Orionsec Orion-Ops Improper Authorization Vulnerability in User Profile Update Endpoint

A vulnerability exists in Orionsec Orion-Ops server component versions up to master commit 5925824997a3109651bbde07460958a7be249ed1. The issue arises in the User Profile Handler, specifically within the update function of the UserController. The vulnerability allows improper authorization by manipulating the ID argument, enabling authenticated users to update any user's profile, including administrators. This flaw can be exploited remotely and has been publicly disclosed with an available exploit.

Impact

Exploitation of this vulnerability allows any authenticated user to disable other accounts, including administrators, by changing their status to 'disabled'. This action effectively locks out the administrator from accessing their account. Additionally, the vulnerability allows for unauthorized modifications of user metadata, such as contact details, which could be used for phishing or social engineering attacks.

Reproduction

To reproduce this vulnerability, authenticate as a normal user with a developer or operator role.
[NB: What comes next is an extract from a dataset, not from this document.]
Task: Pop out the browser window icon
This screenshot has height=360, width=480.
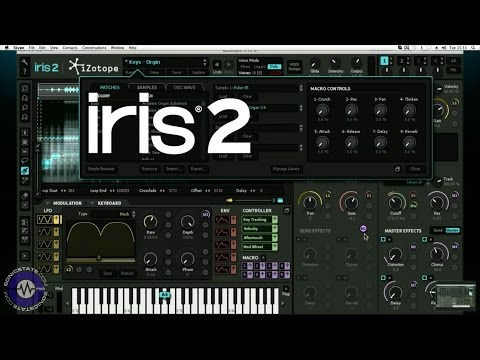Action: click(x=397, y=169)
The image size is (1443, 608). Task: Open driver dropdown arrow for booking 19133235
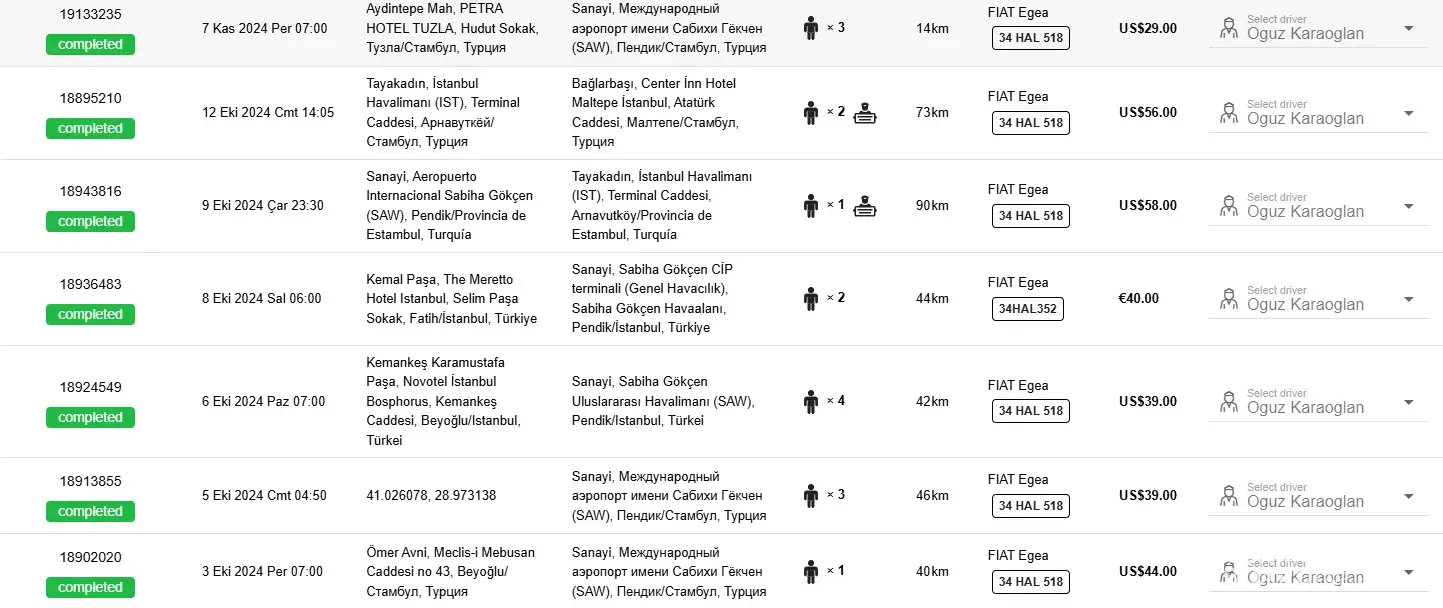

Then, send a POST request to the '/orion/api/user/update' endpoint, including a body that specifies the ID of an administrator account and a status value that indicates 'disabled'. The API will respond with a success message, but the administrator account will be disabled, preventing them from logging in.

Remediation

It is recommended to require administrator privileges for any account modifications other than the user's own profile. The service layer should also verify that the ID being updated matches the current user's ID for non-admin sessions. Additionally, consider separating the API into distinct endpoints for personal profile updates and administrative user management, with clear authorization checks for each.